Key to the CDP process is that while the hearing is pending, and until the decision of Appeals in your case becomes final, the IRS should not take any adverse actions relating to the liability being protested. Further, if you disagree with Appeals’ decision you may file a petition to have your case heard in US Tax Court. Generally, these cases take a very long time to sort out and become final, such that adverse actions/enforced collections can begin.
CDP hearing in the context of certain international information penalties
Amongst what many consider to be International Information Penalties (IIPs), the penalty that is the most widely known and gets the most attention is the penalty for failing to file a Foreign Bank Account Report (FBAR) aka FinCen Form 114. The FBAR penalty is NOT a penalty that will be afforded the opportunity to request a CDP hearing and, as a result, many are unaware that some of the other IIPs should be afforded the opportunity to request a CDP hearing.
The hearing should be offered prior to the imposition of penalties for failure to file required returns, reporting:
- The ownership of or transactions with a foreign corporation or partnership;
- Transactions with foreign trusts;
- Foreign owned entities engaged in a US trade or business; and
- Specified foreign assets owned by a US taxpayer.
The opportunity to request a CDP hearing and obtain judicial review may be lost forever
The proposed imposition of IIPs is frequently met with panic and an urge to “make them go away” as soon as possible. Where the above IIPs (again excluding the FBAR) are involved, that impulse should be resisted until the final notice that affords the opportunity to request a CDP hearing is received. Importantly, should a penalty abatement be requested prior to that final notice, the IRS will generally take the position that because you had a prior opportunity to contest that penalty, a CDP hearing in relation to that issue is waived forever.

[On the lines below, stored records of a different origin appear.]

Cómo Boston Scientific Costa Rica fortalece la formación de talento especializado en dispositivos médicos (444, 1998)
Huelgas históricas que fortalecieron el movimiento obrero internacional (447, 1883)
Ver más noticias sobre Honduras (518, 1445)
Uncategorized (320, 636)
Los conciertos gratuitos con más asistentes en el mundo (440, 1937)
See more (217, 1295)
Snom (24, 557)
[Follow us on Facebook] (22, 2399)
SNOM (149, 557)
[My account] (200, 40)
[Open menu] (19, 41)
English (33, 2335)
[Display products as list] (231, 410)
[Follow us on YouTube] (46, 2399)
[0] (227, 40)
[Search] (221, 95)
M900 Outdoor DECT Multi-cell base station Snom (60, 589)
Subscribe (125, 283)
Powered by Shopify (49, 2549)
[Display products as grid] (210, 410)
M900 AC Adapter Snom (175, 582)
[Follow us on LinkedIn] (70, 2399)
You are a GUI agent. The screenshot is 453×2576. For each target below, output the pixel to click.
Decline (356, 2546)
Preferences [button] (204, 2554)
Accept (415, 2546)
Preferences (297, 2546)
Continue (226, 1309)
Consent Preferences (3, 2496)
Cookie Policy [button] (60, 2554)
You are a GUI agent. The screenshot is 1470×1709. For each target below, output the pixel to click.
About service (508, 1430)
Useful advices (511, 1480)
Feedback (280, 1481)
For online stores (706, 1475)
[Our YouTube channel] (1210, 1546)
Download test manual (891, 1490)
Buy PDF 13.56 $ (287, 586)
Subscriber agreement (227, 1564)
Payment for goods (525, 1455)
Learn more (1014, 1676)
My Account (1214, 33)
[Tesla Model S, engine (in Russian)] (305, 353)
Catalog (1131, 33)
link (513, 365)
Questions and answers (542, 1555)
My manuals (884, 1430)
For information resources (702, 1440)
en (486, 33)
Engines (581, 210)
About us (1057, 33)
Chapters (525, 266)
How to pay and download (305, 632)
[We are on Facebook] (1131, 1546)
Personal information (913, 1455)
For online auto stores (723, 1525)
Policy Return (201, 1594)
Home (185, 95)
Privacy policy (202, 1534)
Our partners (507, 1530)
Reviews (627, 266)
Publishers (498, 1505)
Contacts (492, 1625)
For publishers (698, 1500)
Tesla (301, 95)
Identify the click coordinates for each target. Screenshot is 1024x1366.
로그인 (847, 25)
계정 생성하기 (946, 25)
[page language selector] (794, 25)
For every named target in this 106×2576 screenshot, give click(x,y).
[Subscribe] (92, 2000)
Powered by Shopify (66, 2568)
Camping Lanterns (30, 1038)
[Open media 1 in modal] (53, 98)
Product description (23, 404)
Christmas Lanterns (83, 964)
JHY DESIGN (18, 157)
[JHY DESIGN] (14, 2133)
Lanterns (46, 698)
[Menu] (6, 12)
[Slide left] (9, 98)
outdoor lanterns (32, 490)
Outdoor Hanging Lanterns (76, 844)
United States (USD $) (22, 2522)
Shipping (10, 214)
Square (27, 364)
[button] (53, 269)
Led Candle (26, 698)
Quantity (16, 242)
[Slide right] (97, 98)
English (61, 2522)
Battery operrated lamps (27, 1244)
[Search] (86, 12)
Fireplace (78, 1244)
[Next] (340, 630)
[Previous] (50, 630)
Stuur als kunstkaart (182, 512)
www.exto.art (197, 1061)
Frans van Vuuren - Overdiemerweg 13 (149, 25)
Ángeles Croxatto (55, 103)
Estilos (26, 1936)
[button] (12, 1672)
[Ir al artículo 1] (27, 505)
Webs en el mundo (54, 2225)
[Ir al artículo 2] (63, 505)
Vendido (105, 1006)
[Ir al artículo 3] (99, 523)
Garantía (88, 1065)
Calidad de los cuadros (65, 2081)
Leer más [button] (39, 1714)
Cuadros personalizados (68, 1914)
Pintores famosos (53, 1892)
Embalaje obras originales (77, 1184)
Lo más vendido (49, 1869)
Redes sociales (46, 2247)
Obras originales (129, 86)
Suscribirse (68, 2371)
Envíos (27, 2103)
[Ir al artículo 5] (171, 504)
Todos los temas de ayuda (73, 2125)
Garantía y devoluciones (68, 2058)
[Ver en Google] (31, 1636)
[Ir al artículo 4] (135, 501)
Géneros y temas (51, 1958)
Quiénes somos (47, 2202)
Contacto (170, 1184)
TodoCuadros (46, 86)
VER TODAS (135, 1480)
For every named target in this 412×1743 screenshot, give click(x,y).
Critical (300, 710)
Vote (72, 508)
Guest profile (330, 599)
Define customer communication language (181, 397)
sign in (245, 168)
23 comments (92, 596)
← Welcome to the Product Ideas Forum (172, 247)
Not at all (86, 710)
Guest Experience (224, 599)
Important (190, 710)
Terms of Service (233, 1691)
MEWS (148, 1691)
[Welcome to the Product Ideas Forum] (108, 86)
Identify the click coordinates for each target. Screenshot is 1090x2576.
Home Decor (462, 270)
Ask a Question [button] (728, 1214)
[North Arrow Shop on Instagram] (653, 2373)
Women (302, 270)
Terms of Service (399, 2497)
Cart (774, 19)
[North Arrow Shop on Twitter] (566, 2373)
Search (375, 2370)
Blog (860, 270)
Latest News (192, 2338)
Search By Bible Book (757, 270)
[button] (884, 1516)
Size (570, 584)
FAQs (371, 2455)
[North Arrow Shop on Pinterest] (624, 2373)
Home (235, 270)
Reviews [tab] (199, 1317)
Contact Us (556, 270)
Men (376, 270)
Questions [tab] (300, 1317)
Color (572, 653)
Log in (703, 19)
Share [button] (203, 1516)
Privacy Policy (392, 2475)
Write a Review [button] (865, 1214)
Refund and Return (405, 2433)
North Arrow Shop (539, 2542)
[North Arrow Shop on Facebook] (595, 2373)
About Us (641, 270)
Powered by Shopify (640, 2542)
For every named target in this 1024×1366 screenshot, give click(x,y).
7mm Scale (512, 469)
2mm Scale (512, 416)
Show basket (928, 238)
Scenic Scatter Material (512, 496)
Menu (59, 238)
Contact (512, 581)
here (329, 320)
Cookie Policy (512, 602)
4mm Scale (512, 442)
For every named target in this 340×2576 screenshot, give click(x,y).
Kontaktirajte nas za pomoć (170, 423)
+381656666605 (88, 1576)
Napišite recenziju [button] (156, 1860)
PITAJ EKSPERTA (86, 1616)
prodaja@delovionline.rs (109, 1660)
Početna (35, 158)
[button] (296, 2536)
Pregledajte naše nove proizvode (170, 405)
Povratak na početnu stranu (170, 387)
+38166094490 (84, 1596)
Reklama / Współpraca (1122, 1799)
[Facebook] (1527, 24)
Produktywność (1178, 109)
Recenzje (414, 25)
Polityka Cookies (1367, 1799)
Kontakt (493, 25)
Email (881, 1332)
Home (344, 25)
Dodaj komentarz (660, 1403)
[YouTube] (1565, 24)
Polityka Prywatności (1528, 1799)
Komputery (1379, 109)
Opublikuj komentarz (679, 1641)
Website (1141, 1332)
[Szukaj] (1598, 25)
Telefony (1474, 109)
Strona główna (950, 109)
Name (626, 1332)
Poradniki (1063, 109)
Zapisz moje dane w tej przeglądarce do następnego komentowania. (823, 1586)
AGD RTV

Knee-jerk reactions when dealing with the IRS are frequently ill-advised but especially so where that reaction can cause one’s client or oneself to be unable to take advantage of an important opportunity to be heard. If the decision is made to wait in order to take advantage of a CDP hearing, it is of critical importance to be certain that: the penalty threatened is one that will indeed qualify for review in a CDP hearing; and that the request is properly and timely filed.
Throughout this article the reader will note that I use “should” as opposed to “will” when it comes to certain IRS actions. I do this because although IRS policy states that certain penalties will be afforded the opportunity to request a CDP hearing, too frequently the IRS (perhaps) mistakenly does not follow its own guidance.